Потому что ему было насрать на перхоть, грибок, лишай, и прочие украшения. Ведь Ленка переехала к нему – и это главное.
И два года у них была семья.
А теперь эта семья разбилась о потёртый Ленкин чемодан, набитый журналами, лифчиками и молочком для снятия макияжа.
В таких вещах виноваты всегда оба. Поэтому Толик философски курил, и даже не будучи Нострадамусом, точно знал, что сегодня он будет пить. Водку. И ещё водку. И потом ещё коньяк, и пиво.
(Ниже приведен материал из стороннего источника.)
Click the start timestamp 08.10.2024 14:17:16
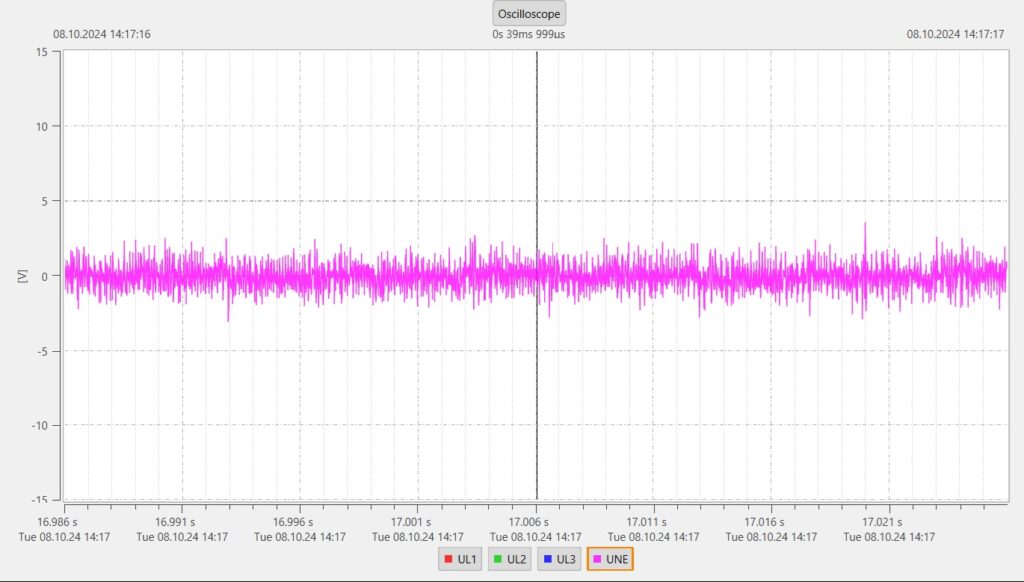1024x582 pixels. coord(102,34)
Если место останется.
Хлопнула входная дверь, и в старом серванте призывно тренькнули шесть хрустальных стопок…
А потом в квартире Толика, как по мановению волшебной палочки, возникли армейские друзья, приехавшие в гости по случаю Дня Десантника, и Толик вспомнил, что с завтрашнего дня у него начинается отпуск, и хрустальные стопки десятки раз со звоном бились тонкими краями друг о друга, под бравые вопли: «За десантуру, нах!»
И стало темно…
«Я умер от цирроза».
Это первое, что пришло Толику в голову, когда он произвел открытие века.
«Или Ленка вернулась, и убила меня своим чемоданом»
И обе версии тут же рассыпались в прах.
- Здравствуй, братишка! – широко улыбался, и дружественно дышал перегаром в Толиково лицо, Толиков брат Макс. – Добро пожаловать в Геленджик!
«Пиздец» - подумал Толик.
«Прочухался, бля..» - обрадовался Макс.
- Давно я тут? – это единственный вопрос, который пришёл Толику в голову.
Вернее, их было очень много, но этот – самый важный. Да.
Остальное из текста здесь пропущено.